:: EXERCISE MATERIAL ::

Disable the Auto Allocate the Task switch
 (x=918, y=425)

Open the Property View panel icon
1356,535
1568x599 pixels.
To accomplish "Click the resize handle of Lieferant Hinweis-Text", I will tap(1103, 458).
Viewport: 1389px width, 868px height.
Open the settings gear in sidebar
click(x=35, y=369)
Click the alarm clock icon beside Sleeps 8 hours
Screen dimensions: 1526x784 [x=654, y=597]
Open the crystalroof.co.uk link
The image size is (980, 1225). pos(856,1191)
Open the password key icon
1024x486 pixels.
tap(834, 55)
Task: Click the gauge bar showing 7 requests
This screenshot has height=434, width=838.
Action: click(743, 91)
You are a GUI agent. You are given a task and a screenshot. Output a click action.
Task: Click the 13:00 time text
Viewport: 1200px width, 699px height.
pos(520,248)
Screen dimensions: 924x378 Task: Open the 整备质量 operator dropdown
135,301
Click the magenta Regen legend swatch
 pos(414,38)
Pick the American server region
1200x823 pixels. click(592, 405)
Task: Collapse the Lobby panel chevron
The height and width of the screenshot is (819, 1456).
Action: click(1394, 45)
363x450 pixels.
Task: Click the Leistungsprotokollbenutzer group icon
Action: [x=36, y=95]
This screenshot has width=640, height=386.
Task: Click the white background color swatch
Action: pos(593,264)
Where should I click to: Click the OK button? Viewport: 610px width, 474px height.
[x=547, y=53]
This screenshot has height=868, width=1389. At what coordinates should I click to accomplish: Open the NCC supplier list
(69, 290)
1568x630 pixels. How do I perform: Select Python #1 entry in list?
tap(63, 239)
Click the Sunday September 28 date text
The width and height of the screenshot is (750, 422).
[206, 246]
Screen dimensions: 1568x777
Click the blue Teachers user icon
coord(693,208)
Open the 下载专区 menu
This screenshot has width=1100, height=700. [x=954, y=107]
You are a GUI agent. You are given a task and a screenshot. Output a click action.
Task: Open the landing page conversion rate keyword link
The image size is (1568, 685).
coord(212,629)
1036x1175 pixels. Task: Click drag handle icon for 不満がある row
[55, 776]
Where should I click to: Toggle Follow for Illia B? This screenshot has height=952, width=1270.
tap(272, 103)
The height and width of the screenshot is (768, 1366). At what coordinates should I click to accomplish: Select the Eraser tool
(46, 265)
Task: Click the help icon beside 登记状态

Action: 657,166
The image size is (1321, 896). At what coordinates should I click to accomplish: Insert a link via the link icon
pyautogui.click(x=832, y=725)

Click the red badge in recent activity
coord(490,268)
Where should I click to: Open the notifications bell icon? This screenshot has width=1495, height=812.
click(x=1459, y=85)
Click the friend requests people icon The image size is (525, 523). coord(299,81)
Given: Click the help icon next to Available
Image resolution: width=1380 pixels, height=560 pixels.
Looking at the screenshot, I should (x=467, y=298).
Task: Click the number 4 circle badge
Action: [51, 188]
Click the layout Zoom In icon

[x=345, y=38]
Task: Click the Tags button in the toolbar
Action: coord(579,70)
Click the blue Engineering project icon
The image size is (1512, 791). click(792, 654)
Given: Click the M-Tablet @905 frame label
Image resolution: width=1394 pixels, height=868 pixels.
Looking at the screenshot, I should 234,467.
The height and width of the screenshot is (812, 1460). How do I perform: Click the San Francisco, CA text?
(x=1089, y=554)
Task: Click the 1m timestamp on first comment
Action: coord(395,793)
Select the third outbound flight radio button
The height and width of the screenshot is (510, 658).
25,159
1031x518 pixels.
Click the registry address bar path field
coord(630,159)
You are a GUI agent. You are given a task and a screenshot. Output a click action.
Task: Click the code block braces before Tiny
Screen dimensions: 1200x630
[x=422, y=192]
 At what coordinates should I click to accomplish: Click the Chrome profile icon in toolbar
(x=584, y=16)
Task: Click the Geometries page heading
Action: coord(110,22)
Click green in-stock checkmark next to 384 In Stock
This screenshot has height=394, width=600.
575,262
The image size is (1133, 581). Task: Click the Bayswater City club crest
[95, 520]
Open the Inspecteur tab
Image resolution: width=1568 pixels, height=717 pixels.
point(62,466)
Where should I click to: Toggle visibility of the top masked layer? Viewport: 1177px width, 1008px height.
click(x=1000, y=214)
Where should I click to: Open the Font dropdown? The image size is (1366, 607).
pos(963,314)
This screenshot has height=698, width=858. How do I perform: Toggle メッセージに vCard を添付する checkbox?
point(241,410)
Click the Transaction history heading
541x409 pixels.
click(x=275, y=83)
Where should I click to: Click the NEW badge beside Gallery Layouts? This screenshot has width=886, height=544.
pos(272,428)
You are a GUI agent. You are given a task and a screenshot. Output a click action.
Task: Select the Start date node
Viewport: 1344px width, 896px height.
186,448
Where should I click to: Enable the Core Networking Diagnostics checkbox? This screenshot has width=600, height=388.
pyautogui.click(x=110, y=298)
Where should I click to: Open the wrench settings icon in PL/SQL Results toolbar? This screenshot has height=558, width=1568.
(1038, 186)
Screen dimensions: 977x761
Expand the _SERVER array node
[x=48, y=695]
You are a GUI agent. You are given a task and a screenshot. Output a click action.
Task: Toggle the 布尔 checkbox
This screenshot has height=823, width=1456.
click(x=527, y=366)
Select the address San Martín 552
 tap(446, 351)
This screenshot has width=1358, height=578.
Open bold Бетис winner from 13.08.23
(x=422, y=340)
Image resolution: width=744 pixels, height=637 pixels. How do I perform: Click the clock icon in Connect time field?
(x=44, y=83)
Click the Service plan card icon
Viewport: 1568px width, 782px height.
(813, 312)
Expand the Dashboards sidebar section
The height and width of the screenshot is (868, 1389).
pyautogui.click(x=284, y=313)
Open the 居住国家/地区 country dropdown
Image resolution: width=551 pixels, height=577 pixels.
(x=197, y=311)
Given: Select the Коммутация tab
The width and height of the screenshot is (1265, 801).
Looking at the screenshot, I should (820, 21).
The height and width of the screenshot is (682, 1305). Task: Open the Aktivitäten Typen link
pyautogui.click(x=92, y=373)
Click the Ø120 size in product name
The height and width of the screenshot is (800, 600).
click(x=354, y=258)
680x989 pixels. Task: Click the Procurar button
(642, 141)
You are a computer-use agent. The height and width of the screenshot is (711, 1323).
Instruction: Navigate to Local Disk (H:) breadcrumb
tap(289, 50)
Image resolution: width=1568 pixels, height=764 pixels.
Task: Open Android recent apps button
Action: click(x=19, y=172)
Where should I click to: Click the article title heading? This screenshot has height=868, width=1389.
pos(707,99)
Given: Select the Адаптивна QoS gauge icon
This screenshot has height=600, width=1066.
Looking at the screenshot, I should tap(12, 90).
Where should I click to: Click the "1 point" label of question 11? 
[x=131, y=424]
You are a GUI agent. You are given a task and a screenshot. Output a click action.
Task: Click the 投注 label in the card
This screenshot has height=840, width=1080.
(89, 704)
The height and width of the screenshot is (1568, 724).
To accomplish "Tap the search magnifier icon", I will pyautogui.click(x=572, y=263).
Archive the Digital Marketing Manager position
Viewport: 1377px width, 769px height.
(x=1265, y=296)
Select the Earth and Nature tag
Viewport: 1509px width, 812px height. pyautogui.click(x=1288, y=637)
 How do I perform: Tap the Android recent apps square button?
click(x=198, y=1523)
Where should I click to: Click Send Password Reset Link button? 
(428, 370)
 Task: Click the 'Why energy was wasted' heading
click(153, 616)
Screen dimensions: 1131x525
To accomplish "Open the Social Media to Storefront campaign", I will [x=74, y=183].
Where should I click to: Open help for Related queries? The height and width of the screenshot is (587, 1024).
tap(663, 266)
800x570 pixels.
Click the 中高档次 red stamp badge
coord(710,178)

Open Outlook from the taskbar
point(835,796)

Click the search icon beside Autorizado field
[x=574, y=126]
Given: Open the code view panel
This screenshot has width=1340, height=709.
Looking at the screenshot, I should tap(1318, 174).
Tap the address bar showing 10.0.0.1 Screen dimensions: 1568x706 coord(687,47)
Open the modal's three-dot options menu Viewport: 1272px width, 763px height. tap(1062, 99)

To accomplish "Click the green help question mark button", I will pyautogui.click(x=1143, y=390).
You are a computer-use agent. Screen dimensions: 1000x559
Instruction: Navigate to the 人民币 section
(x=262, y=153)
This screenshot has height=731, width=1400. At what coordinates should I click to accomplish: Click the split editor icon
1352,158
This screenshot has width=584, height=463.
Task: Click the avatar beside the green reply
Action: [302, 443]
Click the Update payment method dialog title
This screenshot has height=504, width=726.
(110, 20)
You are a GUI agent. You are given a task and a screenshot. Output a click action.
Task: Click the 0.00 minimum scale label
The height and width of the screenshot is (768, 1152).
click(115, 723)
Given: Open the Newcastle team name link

:::

### TASK DETAILS
Retype the lines of the listing above, from the line containing "Pick the American server region" through the line containing "[x=547, y=53]", both lines included.

### RESULT FOR THIS TASK
Pick the American server region
1200x823 pixels. click(592, 405)
Task: Collapse the Lobby panel chevron
The height and width of the screenshot is (819, 1456).
Action: click(1394, 45)
363x450 pixels.
Task: Click the Leistungsprotokollbenutzer group icon
Action: [x=36, y=95]
This screenshot has width=640, height=386.
Task: Click the white background color swatch
Action: pos(593,264)
Where should I click to: Click the OK button? Viewport: 610px width, 474px height.
[x=547, y=53]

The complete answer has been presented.